Opt Study - MM (this is my office)
Mudroom - Security keypad
small office - Cat6 data and phone tap
Breakfast - in-ceiling speakers
Outside - in-wall speaker pre-wire
Family room - motion sensor, Cat6 data, RG6 tv port, 5.1 pre-wire (fronts and center in-wall, rears in-ceiling, sub in corner), 2x audio distribution points (one for installed speakers, one for pre-wires)

The 5.1 in-wall fronts will be located at around 5' high, the front center at around 3'. These are just pre-wires so when I eventually put speakers in I'll be able to play with the placement some depending on if I go in-wall or with external/floor units. When I talked to the rep (who seemed knowledgeable) he said we could position them lower (or higher) but those are the heights install them for the majority of their customers.

Does anyone have any suggestions in regards placement or if I'm missing anything (preferably don't add anything lol)? When installing speakers they are in pairs and I can put them anywhere in a room but I can't put one in a small room then another somewhere else, which is why there are two in the master bath.

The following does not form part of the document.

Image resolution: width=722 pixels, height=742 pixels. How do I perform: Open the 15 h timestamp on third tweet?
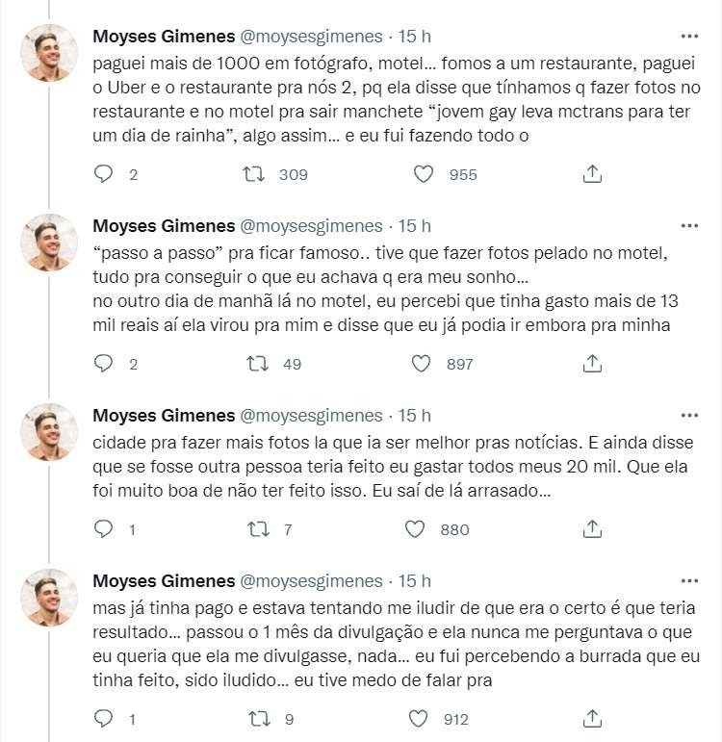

All told, everything tallys up to $4770. The single biggest item is the 3 installed speakers but for the price it's really not bad for them to include it. The prewire is $315, with the two speakers it's $585. The speakers are $120 each at Crutchfield so it's really only $30 more for me to just have them to include the speakers and then terminate them with terminals at the AD.

We currently have no home audio equipment. We have a TV (55" Samsung LED LCD), a few game consoles and a WDTV Live streaming box. We also have a Sonos: One for some music but aren't very happy with it for our use (iTunes purchased music). We will need to get a receiver that will eventually need to handle the 5.1 duties but for now it'll just need to get audio to the installed speakers. We'll also need some sort of audio distribution box or switcher to turn on/off the ceiling speakers. Something that can handle the 3 sets of installed speakers but also can support the other two sets of pre-wires (basement and outside). So 5 channels total. It could be something as simple as a switch box that turns each set of speakers on or off. Obviously something networked that we can control through our phones would be awesome down the road.

Monoprice has a simple speaker selector like this for only $20.

For now the receiver would solely be for putting out audio to the ceiling speakers in the bedroom, breakfast area and master bath. Eventually I'd connect it to the TV when I put the 5.1 speakers in. I just need to make sure the receiver has at least 2 zones. Right?

Would this Yamaha RX-S601 receiver be future-proof enough for me? It has iPhone USB support, Ethernet and WiFi, 6 HDMI inputsHDCP 2.2 for 4k:


Of course the installer offers fancy "connected" distribution stuff like NuVo and HEOS Drive but it's 1,000s of dollars and just completely out of our budget. The wiring is the main thing we want to accomplish.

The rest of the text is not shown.